Written exercise A: In the car forum thread, what does 7875 suggest putting on the front of the car?
Written exercise B: Continue the car forum thread from its last sentence.

# I think I'm done...



## flyguy4386 (Jun 24, 2004)

No more money until college is done. This is where I ended up, what do you think?


----------



## Nuskool (Jan 5, 2004)

clean and very blue...LOL looks good


----------



## Pat200sx (Jan 29, 2004)

Looks Great! good job :thumbup:


----------



## Binger (Aug 29, 2002)

nice and subtle...I keep seeing these pics of all these people with their 200s it makes me wish that kid had never turned infront of me. I like my sentra, just dosn't have the same body lines through out.


----------



## Radioaktiv (Feb 12, 2004)

nice


----------



## asleepz (Feb 24, 2004)

I love that color. Looks very sharp.


----------



## pete? (Jul 6, 2004)

i think white wheels whould look bad ass on a blue car.........but non the less beautiful paint! :thumbup:


----------



## sn0 (Mar 12, 2004)

SKD_Tech said:


> I love that color. Looks very sharp.


x2


----------



## rednismo6 (Jun 27, 2002)

looks good, i love the color


----------



## Uni (May 25, 2004)

That car look sweet.. no need to make changes


----------



## Exalta (Jan 21, 2003)

Great work!Neat and clean!

Nice job with your ride :thumbup:


----------



## NismoSE (Oct 5, 2004)

1.6pete said:


> i think white wheels whould look bad ass on a blue car.........but non the less beautiful paint! :thumbup:


Im with you, white rims would make the car.


----------



## pete? (Jul 6, 2004)

this is dry's painted in primer but you get the idea with paint it would look much better :thumbup:


----------



## 1slowZ (Jul 8, 2004)

props on the paint looks great


----------



## 7875 (Apr 3, 2003)

Looks nice and clean, just the way I like it. If I could make one suggestion, it would be to slap a chrome front plate with a Nissan emlem on the front for a nice finish. I'm in the same boat as far as money/school, you've done a very nice job. :thumbup:


----------



## plaidburybunny (Jun 23, 2004)

I love that paint!
the headlights are good too, where did you get those? That was the first thing I noticed.

Stored data:

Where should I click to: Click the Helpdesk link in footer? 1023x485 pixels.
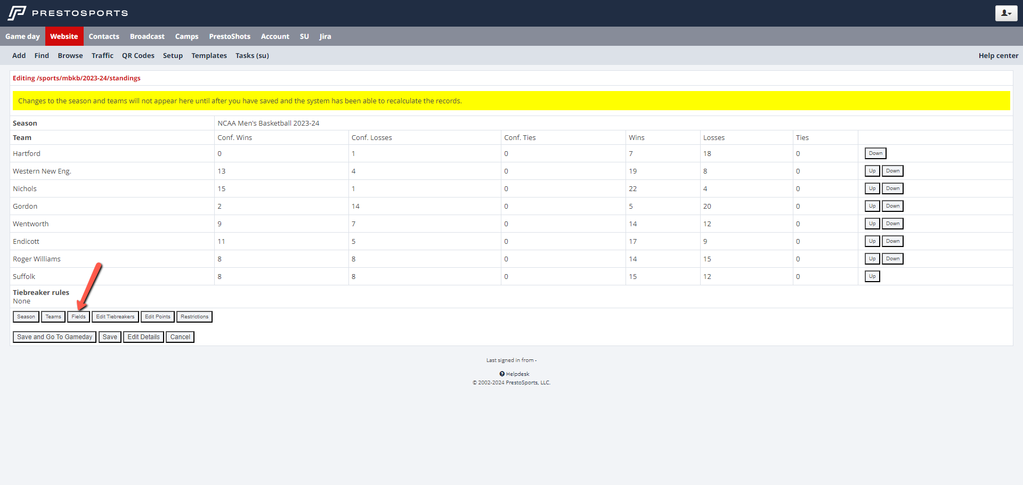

Exercise result A: A chrome front plate with a Nissan emblem.

Exercise result B:
----------



## grecsy (Oct 6, 2004)

nice headlamps, will you lower it? well i would lower it if i were you... :banhump:


----------



## Insert Name Here (Feb 19, 2004)

Dude love that paint job. Looks great!!!!!


----------



## chucky200 (Jan 3, 2003)

I have a bright blue pearl 200sx, and was wanting to get halos, finally I know that the chrome ones would look better then the black ones. Are those just the ebay type clear corners you have? In the pic they look like they match, but in person, do they really match that well? IMO ebay corners don't match with anything, they are too bright.... and unfortunately, I have ebay corners....


pls let me know :cheers:


----------



## Radioaktiv (Feb 12, 2004)

they look like ebay clear corners to me


----------



## Nismo1997 (Dec 26, 2003)

Those are ebay corners..i got the same but im making custom steath corners again :thumbup:


----------



## flyguy4386 (Jun 24, 2004)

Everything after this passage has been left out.